* [Task to carry out]:
Could you repeat, word for word, the line with "Viewport: 868px width, 385px height." and every line after it in the records below, leaving out any pictures?
○ ○ ○
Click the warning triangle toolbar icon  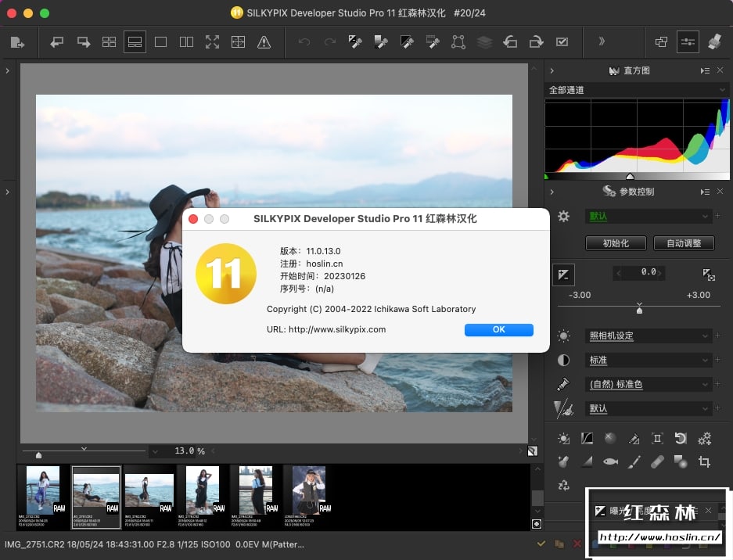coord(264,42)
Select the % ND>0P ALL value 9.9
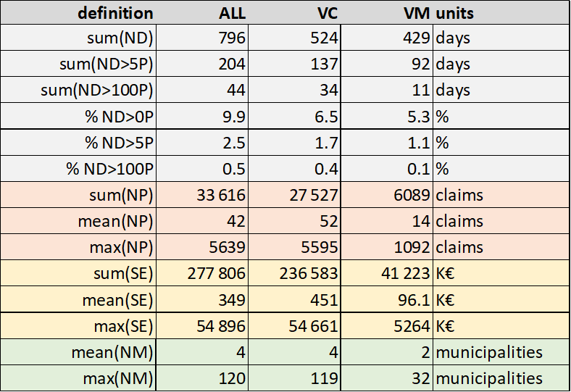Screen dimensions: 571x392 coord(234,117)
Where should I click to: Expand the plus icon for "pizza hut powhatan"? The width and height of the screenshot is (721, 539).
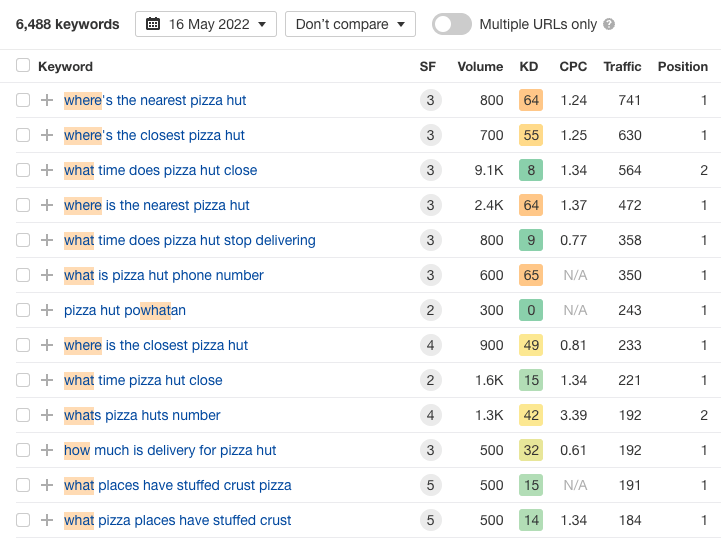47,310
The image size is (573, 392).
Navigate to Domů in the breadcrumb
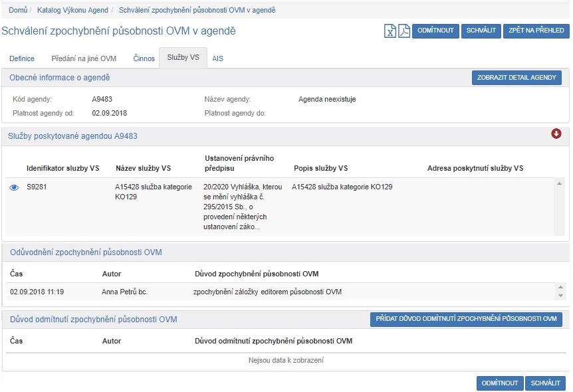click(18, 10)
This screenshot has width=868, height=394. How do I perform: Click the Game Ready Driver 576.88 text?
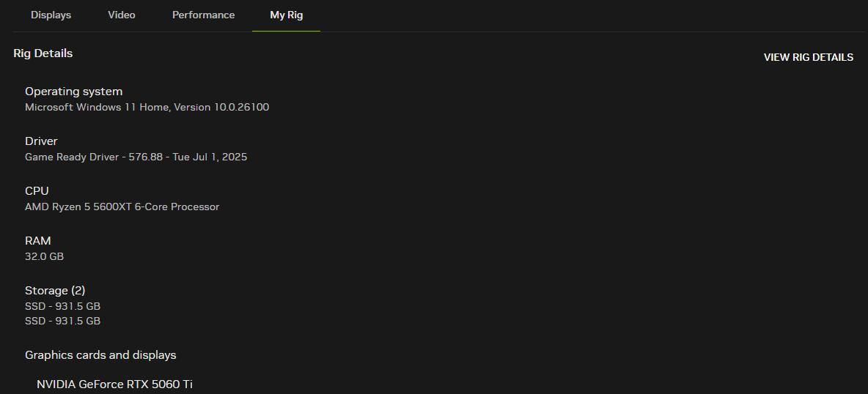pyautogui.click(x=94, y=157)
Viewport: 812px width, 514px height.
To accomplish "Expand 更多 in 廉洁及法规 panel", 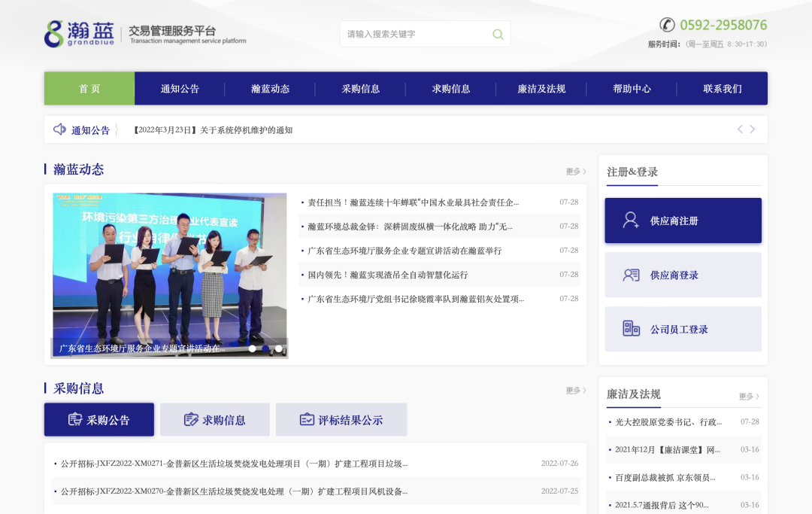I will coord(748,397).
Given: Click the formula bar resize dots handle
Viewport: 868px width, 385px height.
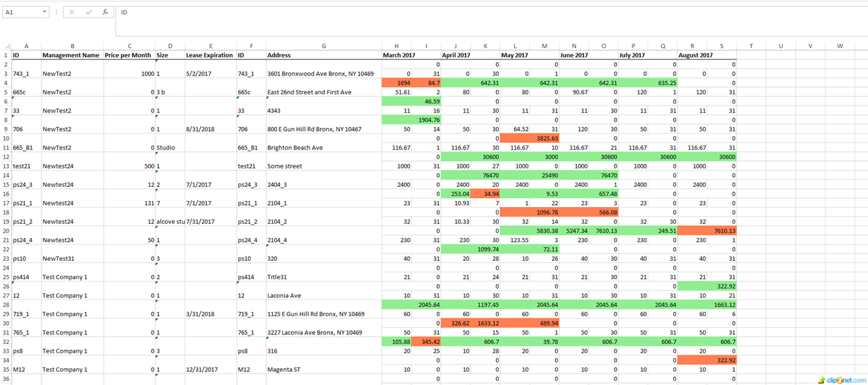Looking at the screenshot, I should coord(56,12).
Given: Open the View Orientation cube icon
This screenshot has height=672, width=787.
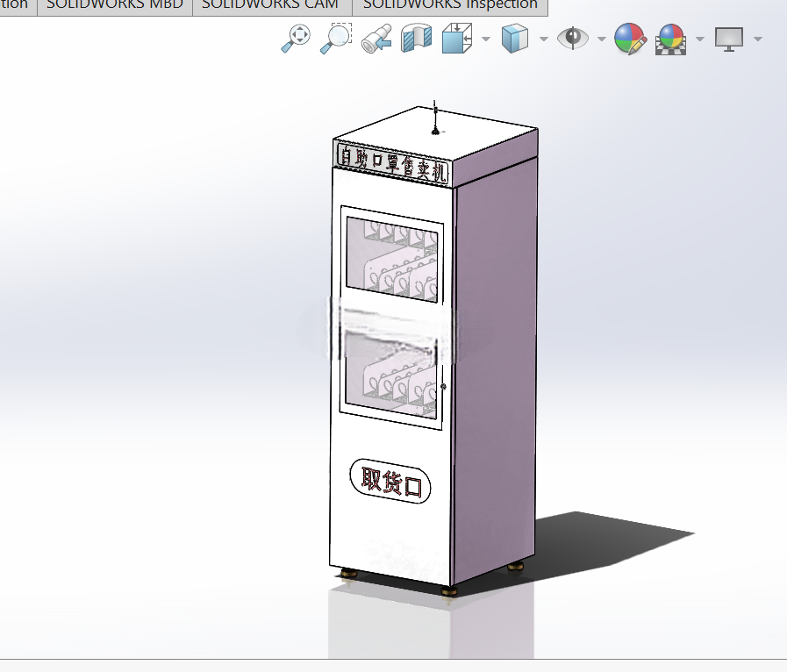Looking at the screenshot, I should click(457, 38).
○ ○ ○
* [Task result]:
Viewport: 868px width, 385px height.
Looking at the screenshot, I should coord(56,12).
Given: Open the View Orientation cube icon
This screenshot has height=672, width=787.
Looking at the screenshot, I should click(457, 38).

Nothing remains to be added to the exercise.